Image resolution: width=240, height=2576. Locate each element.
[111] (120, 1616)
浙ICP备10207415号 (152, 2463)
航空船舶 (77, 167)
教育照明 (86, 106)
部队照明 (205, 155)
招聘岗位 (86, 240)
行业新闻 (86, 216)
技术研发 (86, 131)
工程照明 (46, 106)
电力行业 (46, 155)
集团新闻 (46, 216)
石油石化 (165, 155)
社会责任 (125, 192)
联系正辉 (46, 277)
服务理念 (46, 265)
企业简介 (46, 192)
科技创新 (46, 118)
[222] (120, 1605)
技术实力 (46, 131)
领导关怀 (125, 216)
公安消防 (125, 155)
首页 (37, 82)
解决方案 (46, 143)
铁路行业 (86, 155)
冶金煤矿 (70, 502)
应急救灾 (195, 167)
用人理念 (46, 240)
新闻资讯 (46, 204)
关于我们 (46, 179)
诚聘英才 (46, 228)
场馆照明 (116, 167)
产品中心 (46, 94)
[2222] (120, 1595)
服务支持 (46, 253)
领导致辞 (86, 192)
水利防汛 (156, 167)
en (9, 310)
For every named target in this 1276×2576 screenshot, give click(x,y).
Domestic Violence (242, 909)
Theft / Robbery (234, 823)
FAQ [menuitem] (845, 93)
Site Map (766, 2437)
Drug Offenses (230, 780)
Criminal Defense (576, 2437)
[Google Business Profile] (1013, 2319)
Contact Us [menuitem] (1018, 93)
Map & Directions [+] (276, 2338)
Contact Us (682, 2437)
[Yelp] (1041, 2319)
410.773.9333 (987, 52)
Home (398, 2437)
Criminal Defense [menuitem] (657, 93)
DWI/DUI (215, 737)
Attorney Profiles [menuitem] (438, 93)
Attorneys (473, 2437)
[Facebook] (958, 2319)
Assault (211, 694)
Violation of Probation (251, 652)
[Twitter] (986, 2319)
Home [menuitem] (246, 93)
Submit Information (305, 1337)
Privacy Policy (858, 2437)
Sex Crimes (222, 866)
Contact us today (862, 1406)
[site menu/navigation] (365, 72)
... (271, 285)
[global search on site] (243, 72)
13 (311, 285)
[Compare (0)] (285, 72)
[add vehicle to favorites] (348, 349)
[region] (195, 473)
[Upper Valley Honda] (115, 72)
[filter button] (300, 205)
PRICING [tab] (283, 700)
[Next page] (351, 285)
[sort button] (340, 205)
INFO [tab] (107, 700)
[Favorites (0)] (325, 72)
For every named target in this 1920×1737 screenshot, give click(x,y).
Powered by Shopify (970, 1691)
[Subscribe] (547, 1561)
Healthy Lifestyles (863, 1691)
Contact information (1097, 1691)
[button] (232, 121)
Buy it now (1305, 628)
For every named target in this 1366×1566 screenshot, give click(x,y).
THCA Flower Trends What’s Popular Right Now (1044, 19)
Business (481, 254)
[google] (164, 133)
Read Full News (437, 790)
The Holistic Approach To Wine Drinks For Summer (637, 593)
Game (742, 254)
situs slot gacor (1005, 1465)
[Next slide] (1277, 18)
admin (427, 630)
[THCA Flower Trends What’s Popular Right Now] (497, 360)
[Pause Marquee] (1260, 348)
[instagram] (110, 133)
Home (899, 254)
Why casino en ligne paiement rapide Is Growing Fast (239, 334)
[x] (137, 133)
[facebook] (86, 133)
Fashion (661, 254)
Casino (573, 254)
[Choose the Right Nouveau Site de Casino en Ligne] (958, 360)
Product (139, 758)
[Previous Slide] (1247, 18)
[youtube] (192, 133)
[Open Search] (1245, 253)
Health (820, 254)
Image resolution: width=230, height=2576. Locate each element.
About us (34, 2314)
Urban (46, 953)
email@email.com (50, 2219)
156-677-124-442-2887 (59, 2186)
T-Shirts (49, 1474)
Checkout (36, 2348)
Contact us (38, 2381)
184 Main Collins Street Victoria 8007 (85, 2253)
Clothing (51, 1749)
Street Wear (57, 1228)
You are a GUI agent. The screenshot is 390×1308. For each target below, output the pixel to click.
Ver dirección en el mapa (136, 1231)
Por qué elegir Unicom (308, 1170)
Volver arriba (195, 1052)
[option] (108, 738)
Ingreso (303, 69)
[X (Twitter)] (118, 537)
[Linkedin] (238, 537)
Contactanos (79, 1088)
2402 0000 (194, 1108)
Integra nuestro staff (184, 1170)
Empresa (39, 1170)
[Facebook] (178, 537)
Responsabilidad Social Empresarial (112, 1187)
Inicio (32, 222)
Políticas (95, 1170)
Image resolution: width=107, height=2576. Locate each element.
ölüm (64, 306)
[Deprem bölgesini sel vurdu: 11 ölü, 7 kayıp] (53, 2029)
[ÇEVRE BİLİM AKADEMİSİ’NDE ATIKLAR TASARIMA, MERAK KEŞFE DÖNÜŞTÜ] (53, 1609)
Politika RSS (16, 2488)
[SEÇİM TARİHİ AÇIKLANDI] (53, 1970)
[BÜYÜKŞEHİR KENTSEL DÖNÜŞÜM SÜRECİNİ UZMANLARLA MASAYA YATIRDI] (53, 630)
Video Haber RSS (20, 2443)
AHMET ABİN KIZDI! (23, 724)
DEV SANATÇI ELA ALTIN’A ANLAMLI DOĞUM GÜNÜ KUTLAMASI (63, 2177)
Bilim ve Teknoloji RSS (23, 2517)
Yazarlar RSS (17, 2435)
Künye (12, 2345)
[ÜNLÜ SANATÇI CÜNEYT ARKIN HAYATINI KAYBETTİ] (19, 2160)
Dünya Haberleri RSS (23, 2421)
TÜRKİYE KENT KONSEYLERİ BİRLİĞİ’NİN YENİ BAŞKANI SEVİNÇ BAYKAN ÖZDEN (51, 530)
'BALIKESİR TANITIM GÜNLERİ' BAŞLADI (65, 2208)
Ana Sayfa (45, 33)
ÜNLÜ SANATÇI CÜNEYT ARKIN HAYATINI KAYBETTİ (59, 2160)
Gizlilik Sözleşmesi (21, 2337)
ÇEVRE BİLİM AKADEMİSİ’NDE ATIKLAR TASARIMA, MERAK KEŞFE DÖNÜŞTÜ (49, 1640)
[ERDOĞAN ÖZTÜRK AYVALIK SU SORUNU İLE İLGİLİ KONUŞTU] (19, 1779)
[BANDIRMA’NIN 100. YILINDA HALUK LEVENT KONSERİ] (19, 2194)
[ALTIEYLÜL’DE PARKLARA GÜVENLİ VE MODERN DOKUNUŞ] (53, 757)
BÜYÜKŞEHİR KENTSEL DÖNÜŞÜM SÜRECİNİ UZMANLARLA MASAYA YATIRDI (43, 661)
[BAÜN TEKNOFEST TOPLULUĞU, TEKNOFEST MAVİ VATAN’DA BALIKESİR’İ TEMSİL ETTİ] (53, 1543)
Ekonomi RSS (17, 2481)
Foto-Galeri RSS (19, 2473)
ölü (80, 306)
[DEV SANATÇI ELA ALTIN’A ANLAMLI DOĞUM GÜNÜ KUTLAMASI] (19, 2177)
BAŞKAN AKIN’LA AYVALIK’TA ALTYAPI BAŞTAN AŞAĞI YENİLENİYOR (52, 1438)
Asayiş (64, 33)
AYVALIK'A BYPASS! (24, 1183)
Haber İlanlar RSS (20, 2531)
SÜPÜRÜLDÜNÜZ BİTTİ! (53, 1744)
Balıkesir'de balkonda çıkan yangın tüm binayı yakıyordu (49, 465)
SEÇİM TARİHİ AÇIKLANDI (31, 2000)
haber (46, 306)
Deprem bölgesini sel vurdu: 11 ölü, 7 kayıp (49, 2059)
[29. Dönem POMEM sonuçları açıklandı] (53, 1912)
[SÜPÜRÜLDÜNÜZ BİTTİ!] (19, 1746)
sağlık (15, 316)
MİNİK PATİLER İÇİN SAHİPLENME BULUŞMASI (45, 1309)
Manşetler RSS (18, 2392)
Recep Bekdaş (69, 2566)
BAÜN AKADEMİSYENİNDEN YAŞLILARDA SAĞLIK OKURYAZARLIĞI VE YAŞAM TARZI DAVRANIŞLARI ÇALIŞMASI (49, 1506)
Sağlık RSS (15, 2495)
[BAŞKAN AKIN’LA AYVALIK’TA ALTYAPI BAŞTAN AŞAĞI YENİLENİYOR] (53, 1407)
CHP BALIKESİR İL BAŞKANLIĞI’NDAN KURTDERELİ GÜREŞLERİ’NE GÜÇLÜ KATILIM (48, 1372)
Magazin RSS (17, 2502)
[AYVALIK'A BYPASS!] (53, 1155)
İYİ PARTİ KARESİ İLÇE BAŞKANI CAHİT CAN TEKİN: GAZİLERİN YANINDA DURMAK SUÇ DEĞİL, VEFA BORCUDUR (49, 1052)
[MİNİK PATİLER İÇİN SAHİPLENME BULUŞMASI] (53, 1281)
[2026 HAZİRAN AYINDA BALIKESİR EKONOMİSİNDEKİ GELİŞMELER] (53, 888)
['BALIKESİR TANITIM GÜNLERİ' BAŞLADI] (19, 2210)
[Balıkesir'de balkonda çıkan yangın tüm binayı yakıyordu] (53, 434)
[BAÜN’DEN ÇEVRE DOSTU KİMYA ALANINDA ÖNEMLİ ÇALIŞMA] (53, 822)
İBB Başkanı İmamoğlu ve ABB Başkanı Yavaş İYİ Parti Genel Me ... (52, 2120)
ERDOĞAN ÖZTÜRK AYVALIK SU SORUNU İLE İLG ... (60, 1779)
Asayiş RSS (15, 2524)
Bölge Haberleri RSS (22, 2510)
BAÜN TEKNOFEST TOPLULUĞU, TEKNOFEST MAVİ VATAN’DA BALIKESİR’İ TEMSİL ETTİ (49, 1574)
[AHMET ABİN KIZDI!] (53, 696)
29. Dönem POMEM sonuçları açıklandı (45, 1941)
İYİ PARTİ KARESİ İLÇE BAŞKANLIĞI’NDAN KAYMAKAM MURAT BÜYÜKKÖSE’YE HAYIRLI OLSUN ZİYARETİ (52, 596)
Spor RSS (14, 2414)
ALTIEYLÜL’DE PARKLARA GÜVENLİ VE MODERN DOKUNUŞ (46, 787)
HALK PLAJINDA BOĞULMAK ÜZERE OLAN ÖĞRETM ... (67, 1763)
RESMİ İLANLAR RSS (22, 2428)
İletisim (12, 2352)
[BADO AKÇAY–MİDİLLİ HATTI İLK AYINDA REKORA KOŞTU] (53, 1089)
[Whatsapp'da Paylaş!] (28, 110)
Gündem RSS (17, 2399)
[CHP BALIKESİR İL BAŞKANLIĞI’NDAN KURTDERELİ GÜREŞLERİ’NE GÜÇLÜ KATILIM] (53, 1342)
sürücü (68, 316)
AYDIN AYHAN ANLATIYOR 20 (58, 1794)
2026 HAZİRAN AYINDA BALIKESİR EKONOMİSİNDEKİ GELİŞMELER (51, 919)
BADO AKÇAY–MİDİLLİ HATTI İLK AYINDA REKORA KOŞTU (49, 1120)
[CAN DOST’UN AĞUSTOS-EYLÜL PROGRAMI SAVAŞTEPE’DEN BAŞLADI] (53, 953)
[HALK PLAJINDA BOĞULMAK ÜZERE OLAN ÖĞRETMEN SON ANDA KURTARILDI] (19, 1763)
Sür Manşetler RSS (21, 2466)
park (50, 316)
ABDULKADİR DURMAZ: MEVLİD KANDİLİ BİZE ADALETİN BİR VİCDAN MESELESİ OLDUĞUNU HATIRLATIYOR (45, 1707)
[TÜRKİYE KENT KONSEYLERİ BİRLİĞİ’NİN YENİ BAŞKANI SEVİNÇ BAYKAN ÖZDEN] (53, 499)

....

Take the line above containing "Image resolution: width=107, height=2576.", the line containing "DEV SANATÇI ELA ALTIN’A ANLAMLI DOĞUM GÜNÜ KUTLAMASI (63, 2177)", and all lines in between, and copy them exactly without anything else.

> Problem solution:
Image resolution: width=107, height=2576. Locate each element.
ölüm (64, 306)
[Deprem bölgesini sel vurdu: 11 ölü, 7 kayıp] (53, 2029)
[ÇEVRE BİLİM AKADEMİSİ’NDE ATIKLAR TASARIMA, MERAK KEŞFE DÖNÜŞTÜ] (53, 1609)
Politika RSS (16, 2488)
[SEÇİM TARİHİ AÇIKLANDI] (53, 1970)
[BÜYÜKŞEHİR KENTSEL DÖNÜŞÜM SÜRECİNİ UZMANLARLA MASAYA YATIRDI] (53, 630)
Video Haber RSS (20, 2443)
AHMET ABİN KIZDI! (23, 724)
DEV SANATÇI ELA ALTIN’A ANLAMLI DOĞUM GÜNÜ KUTLAMASI (63, 2177)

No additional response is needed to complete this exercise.